Complete the following »
A: In the essay below about a hospital wedding, what song does the Music Therapist sing and play for the couple?
B: List every gift that the essay below says the niece's wedding guests gave her and her husband.
C: According to the essay below, why will the bride not benefit financially from the ceremony?

Provided passage »
▶

Is Love Eternal?

July 20, 2015


India 347It is a wedding like none other. The bride changes into a white tee shirt and white sweat pants. She wears no veil, her hair has barely grown back after chemo. Yet she is the healthy one. The groom is helped into a clean hospital gown for the ceremony, then his bed is wheeled into the Quite Room down the hall of the Palliative Care Unit. He is mere days away from his death. The hospital Chaplain begins by reminding everyone gathered that this is not a legal wedding, only a spiritual union. When the Chaplain recites the vows she carefully omits any reference to “Till death do us part”.

Only a month prior I had attended the wedding of my beloved niece, hers was a wedding built upon hope and potentiality. Both of them are young, healthy, and destined to produce beautiful children. Her guests gifted them items which anticipated the future they will pursue together: china sets, furnishings, small appliances. Their vows spoke of leaving behind one kind of life in exchange for beginning anew. Now here I am weeks later crammed into a small room with Mary and John, a few hospital staff and scant family members.

Mary, a woman in her mid-forties, is stage three cancer, on a break from her treatment. She tells me it was John who had nursed her through the worst of it, while he was dealing with his own. As the bride clutches her bouquet with one hand, she weeps uncontrollably when she takes the grooms’ right hand with her own. It feels to me as though this is more a funeral than a wedding.

Then the hospital’s Music Therapist sings and plays on the keyboard the couple’s theme song, Love Me Tender made famous by Elvis Presley. As she sings the plaintive lyrics, Love me long, Never let me go, I wonder why the bride is committing herself to widowhood. Since this is not a legal marriage, she will not benefit financially. There will be no children, no memories forged together, no growing old with each other. Perhaps this wedding is a celebration of a shared past for this middle-aged couple?

◀

Stored data:
▶

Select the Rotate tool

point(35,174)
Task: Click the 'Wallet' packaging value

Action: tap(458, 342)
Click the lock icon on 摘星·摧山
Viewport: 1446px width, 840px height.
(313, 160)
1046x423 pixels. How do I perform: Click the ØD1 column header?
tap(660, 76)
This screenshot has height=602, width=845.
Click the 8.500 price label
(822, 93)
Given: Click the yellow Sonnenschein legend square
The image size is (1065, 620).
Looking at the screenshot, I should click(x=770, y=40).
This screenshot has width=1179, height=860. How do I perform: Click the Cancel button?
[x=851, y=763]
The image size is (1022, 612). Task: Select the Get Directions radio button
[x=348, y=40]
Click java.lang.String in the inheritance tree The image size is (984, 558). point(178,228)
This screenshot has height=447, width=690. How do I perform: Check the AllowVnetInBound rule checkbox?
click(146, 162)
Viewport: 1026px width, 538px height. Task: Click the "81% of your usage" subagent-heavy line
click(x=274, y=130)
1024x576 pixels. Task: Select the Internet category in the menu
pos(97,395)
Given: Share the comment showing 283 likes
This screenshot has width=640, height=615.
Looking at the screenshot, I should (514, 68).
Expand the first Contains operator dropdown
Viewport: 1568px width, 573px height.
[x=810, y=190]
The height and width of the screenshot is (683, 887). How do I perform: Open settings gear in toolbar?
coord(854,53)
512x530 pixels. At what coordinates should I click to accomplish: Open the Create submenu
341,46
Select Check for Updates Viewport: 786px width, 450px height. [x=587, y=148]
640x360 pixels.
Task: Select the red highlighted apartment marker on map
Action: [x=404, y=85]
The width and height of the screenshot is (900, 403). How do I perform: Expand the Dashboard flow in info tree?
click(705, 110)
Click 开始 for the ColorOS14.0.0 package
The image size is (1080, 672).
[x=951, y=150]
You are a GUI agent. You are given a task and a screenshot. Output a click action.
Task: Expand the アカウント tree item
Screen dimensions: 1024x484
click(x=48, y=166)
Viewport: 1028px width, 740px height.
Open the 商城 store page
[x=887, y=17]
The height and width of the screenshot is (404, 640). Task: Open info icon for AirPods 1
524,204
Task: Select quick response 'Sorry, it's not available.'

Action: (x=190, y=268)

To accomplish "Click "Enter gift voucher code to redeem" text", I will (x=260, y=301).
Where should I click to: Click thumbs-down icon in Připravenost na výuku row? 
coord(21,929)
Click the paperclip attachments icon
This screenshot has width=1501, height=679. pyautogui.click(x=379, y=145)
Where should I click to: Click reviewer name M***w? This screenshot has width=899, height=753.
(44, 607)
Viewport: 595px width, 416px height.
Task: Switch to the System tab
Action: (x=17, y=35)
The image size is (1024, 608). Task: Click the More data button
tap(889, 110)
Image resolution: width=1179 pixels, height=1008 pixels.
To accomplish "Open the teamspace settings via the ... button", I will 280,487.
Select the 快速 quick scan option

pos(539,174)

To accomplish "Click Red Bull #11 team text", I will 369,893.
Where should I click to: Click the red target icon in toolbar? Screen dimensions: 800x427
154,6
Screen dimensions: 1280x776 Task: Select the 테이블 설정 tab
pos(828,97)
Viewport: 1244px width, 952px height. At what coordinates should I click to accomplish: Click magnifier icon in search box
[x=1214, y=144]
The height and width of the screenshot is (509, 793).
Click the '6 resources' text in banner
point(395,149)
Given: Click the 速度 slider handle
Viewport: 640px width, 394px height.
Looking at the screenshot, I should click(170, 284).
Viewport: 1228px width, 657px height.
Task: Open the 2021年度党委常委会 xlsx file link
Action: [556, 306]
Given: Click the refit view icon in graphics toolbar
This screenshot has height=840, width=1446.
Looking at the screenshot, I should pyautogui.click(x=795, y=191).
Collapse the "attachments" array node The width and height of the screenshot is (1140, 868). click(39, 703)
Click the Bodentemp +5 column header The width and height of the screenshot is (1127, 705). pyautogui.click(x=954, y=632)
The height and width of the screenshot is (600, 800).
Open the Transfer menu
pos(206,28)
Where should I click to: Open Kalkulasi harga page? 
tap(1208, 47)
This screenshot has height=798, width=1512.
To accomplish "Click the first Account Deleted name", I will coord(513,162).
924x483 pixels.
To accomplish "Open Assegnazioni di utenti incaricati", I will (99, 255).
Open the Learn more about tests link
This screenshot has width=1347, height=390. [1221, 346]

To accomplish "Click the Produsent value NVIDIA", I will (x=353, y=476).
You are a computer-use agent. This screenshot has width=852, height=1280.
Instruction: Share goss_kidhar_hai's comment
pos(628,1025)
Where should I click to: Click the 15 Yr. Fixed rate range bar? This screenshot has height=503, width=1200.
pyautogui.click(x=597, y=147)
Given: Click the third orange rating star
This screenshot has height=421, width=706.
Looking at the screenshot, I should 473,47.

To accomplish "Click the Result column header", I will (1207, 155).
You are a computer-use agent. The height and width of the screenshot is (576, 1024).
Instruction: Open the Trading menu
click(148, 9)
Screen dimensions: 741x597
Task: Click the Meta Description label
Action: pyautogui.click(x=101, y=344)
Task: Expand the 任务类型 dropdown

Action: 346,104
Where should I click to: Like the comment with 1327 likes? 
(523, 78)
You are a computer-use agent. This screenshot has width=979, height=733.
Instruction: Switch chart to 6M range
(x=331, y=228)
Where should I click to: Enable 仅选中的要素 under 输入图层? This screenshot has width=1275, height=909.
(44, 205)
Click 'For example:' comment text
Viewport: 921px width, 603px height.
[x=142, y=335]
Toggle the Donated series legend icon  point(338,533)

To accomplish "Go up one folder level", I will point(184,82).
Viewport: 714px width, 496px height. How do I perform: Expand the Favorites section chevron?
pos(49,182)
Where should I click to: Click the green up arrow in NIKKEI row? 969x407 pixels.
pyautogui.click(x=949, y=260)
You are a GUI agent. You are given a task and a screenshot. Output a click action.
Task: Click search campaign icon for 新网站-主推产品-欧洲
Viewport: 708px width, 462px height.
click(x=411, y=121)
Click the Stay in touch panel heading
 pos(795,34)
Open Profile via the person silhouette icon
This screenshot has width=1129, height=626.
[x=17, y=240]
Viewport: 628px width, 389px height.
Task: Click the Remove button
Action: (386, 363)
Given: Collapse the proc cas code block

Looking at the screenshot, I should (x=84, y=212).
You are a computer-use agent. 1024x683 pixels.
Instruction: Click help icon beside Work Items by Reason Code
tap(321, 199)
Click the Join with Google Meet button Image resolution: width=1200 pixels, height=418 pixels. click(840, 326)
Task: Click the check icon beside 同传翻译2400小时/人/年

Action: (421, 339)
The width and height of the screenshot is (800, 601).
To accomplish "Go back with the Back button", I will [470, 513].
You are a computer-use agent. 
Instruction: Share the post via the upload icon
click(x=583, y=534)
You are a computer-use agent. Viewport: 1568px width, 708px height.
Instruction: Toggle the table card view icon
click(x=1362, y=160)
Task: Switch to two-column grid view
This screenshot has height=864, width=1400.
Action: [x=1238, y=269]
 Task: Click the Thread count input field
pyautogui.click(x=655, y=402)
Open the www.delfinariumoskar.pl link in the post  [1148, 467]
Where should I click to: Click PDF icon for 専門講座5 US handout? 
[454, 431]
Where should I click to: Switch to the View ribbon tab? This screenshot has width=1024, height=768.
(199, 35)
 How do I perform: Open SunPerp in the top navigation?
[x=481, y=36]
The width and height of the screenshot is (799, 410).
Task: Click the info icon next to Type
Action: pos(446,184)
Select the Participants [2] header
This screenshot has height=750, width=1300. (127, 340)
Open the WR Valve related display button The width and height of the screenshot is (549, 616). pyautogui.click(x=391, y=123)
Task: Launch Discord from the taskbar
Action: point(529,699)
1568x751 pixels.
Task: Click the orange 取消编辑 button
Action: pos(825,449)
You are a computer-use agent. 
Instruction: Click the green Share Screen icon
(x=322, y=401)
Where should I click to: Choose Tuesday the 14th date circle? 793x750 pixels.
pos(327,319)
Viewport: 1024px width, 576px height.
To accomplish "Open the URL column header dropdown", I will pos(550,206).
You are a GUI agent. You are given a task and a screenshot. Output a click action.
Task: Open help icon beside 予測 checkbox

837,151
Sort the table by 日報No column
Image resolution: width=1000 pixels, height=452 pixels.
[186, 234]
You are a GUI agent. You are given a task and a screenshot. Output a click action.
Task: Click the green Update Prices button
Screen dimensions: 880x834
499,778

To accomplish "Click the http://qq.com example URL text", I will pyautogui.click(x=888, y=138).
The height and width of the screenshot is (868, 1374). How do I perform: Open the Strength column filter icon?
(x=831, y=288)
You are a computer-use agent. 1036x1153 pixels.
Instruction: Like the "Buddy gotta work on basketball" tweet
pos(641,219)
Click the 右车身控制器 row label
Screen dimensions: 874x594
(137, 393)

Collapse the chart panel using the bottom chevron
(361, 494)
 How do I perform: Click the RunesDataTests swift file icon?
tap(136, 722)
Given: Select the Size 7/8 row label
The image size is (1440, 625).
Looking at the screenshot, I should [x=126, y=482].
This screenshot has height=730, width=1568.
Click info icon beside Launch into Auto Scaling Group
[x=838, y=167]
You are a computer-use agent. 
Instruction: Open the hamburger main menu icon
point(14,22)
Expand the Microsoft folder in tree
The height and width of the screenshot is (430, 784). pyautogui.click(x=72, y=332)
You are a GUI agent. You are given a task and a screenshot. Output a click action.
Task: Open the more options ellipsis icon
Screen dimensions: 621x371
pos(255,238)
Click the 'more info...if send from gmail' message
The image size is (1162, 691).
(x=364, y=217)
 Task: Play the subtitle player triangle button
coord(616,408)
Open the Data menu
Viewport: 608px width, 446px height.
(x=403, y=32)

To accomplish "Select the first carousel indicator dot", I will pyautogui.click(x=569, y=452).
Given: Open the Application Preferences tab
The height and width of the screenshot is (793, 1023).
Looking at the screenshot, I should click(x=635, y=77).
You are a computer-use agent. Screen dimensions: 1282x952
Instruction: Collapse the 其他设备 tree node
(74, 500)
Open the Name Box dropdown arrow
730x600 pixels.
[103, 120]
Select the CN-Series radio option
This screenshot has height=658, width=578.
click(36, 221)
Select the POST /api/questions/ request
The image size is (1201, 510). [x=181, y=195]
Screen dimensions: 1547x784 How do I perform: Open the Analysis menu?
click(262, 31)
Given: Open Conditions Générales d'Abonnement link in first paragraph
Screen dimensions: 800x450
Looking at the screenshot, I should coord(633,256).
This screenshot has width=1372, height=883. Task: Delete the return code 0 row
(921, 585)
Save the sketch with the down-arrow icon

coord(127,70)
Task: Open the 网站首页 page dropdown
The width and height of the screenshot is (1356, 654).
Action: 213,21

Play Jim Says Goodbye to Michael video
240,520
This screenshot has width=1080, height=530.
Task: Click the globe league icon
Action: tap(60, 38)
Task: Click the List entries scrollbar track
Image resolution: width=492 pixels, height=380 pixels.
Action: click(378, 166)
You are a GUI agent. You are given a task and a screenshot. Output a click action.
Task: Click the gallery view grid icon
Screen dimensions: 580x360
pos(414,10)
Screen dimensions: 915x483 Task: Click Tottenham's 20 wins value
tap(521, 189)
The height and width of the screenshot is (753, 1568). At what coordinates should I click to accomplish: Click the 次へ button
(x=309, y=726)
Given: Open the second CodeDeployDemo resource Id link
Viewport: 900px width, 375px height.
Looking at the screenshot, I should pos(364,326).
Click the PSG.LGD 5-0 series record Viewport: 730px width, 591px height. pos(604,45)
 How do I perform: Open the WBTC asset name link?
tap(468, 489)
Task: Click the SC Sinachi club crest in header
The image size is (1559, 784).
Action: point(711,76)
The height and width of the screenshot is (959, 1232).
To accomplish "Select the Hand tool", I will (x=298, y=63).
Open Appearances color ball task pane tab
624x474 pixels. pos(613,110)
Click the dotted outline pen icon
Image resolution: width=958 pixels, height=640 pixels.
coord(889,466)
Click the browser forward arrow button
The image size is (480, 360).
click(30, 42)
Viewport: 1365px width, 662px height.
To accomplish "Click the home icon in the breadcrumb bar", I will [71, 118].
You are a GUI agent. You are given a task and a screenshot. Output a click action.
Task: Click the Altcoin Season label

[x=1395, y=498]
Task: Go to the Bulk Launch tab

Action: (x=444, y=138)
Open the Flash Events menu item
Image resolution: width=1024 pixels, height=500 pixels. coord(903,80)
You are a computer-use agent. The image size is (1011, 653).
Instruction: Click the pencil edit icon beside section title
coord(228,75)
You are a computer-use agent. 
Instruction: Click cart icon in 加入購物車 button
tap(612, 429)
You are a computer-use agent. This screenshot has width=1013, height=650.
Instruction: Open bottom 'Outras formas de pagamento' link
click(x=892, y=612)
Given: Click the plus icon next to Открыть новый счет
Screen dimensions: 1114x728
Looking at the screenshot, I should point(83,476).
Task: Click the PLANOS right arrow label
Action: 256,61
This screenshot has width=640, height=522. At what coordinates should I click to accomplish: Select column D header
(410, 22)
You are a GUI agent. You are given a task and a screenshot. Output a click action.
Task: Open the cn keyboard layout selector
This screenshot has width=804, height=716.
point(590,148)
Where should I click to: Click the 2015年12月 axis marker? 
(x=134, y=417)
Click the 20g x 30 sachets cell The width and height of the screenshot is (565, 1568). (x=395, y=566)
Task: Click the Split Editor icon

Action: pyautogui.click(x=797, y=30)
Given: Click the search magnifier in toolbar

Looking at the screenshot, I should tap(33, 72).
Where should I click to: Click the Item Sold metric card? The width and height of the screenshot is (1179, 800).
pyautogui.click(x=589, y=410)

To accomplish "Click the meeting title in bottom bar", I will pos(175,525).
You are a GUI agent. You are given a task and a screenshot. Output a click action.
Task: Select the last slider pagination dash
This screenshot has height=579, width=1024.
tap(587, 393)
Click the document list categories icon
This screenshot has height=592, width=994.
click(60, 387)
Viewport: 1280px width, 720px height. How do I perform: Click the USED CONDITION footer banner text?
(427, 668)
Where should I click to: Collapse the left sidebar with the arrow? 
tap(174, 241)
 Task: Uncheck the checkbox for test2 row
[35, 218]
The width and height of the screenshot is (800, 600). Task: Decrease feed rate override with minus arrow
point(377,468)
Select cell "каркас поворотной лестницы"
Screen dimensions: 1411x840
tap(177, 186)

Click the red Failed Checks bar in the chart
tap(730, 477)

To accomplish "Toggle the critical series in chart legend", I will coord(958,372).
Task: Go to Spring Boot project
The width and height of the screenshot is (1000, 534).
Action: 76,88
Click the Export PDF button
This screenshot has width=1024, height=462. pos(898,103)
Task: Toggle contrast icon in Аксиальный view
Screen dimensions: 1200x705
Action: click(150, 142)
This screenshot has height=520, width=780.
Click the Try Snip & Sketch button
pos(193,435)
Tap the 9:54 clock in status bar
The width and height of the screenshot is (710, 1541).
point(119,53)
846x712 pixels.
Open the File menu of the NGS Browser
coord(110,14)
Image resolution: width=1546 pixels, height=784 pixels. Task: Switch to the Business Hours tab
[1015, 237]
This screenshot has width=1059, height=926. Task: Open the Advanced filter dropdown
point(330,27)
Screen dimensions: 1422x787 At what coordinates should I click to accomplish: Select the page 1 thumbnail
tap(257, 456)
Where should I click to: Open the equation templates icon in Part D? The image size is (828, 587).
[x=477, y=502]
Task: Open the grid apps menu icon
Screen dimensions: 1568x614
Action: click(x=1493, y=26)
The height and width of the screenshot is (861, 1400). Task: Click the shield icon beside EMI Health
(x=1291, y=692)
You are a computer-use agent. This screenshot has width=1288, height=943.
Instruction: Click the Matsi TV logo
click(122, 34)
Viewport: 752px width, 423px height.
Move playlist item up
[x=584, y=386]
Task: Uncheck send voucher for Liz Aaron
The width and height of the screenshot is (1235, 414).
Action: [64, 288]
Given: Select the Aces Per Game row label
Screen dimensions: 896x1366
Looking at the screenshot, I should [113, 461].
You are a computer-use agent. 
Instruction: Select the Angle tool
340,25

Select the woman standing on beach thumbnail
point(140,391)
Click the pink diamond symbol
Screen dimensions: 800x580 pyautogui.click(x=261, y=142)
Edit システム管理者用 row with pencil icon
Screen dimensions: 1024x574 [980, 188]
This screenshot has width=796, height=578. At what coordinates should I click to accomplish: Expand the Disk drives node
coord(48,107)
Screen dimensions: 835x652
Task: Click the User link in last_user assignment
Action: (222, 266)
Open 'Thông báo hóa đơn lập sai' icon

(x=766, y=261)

◀

Written responses »
A: She performs "Love Me Tender," the couple's theme song, made famous by Elvis Presley.

B: China sets, furnishings, and small appliances.

C: The ceremony is not a legal marriage. The Chaplain says it is only a spiritual union, so the bride gains no financial benefit from it.